Welt Nachrichten

Dogs of Europe, Barbican, Rezension: ein entnervendes Drama, das den Krieg in der Ukraine vorhersah

Gilt Dogs of Europe als die aktuellste Theaterproduktion der Neuzeit? Das jetzt im Exil lebende belarussische Freie Theater – seit langem etablierte Dissidenten und De-facto-Feinde des Lukaschenko-Regimes – hatte gehofft, 2020 ihre Adaption eines Romans von Alhierd Bacharevic aus dem Jahr 2017 ins Barbican zu bringen.

Covid intervenierte und die Show traf genau in dem Moment für vier Vorstellungen in London ein, als ihre Alptraumvision einer neuen Weltordnung, die vom russischen Neoimperialismus umgestaltet wurde, als schreckliche Aussicht im Herzen Europas ausbrach.

Die Krise wird vom Unternehmen akut gespürt – anscheinend hat jeder entweder Freunde oder Familie in der Ukraine, und leider haben die Musiker Mark und Marichka Marczyk geliebte Menschen in dem Konflikt verloren.

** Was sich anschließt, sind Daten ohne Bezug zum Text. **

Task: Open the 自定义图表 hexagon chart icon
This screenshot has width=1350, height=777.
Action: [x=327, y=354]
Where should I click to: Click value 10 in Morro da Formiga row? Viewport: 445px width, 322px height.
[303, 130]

Unerträglich. Natürlich ist die Situation in der Ukraine äußerst volatil, und vielleicht wird die Eröffnungsvorstellung am Freitagabend so gesehen, als sei sie mit dem Höhepunkt des Entsetzens und der Angst zusammengefallen.

Aber es steht außer Frage, dass Putins Ambitionen in etwa mit dem totalitären Schema in Bacharevics verbotenem Buch übereinstimmen. Es spielt teilweise im Jahr 2049 – der Krieg zwischen 2022 und 2025 hat dazu geführt, dass sich ein Rest europäischer Demokratien hinter einer riesigen Mauer im Stil des Kalten Krieges abgeschirmt hat, wobei sich die Herrschaft des russischen „Reichs“ im Bündnis mit China weit nach Osten erstreckt. Angesichts der Tatsache, dass wir die nächste Woche kaum noch sehen können, ist das alles nur eine Vermutung, aber was erschreckend ist, ist die Voraussicht, mit der Bacharevic einen Krieg gegen die Ukraine und die Unterwerfung von Weißrussland erwartete.

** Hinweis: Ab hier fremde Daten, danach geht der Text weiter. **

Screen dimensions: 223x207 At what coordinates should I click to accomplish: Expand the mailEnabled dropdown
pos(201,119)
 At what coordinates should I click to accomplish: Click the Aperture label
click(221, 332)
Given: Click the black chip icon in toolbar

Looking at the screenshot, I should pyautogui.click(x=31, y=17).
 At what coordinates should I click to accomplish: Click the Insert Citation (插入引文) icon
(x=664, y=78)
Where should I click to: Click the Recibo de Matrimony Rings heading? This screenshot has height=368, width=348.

Siehe auch  Die Ukrainer sind bei der Verteidigung Kiews im Vorteil, aber sie bleiben anfällig für russische Luftangriffe

Trotzdem hätten diejenigen, die etwas leicht Verständliches von üblicher dystopischer Art erwarteten, ihre vorgefassten Meinungen schnell abgebaut bekommen. Die von den BFT-Gründern Natalia Kaliada und Nicolai Khalezin gemeinsam geleitete Produktion, die sich über drei Stunden erstreckt, ist ein Fiebertraum aus dunklen, surrealen Ereignissen und verwirrenden, detektivischen Abenteuern.

Anstatt uns Verdrängung in unverblümter Form zu zeigen, ist der Impuls anspielend – ein nackter Mann, der in wiederholter Sisyphus-Manier eine schwere, mit Büchern geschmückte Kugel über die Bühne schiebt; andere Bücher gehalten, während sie hell flammten; geschleuderte rote Schleifenstreifen deuteten auf einen militärischen Angriff hin. Und es gibt auch angedeutete Vergewaltigung in einer erschütternden frühen Szene, in der eine Frau am Boden misshandelt wird.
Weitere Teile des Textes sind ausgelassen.